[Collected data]
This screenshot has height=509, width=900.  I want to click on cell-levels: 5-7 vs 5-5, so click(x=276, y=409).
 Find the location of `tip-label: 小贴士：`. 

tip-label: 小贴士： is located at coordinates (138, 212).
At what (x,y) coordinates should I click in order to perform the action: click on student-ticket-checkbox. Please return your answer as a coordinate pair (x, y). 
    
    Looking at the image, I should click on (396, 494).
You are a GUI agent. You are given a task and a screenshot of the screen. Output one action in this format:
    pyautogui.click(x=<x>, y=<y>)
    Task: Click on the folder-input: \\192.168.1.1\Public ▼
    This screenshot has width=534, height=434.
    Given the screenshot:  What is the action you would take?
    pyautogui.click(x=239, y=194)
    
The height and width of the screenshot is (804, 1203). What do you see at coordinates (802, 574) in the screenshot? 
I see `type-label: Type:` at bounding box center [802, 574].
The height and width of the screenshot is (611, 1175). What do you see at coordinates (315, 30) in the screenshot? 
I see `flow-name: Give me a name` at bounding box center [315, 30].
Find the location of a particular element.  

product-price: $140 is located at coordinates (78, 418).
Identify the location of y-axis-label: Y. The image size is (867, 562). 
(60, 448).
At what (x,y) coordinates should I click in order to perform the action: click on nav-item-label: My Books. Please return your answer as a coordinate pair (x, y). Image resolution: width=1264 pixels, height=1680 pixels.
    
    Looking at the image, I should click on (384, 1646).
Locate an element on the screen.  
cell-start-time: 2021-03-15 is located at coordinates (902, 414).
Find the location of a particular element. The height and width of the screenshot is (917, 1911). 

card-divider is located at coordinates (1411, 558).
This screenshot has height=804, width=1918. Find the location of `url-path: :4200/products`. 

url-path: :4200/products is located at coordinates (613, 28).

- [Directions for this task]: Lay out the listing as a two-column CSV with the headers text and answer. Include the part between the line holding "Find the location of a particular element. The" and the end of the listing, inclusive, with one row for each text and its answer, each field in quotes and line breaks turned into spaces.

- [Answer box]:
text,answer
"Find the location of a particular element. The height and width of the screenshot is (917, 1911).","card-divider is located at coordinates (1411, 558)."
"This screenshot has height=804, width=1918. Find the location of `url-path: :4200/products`.","url-path: :4200/products is located at coordinates (613, 28)."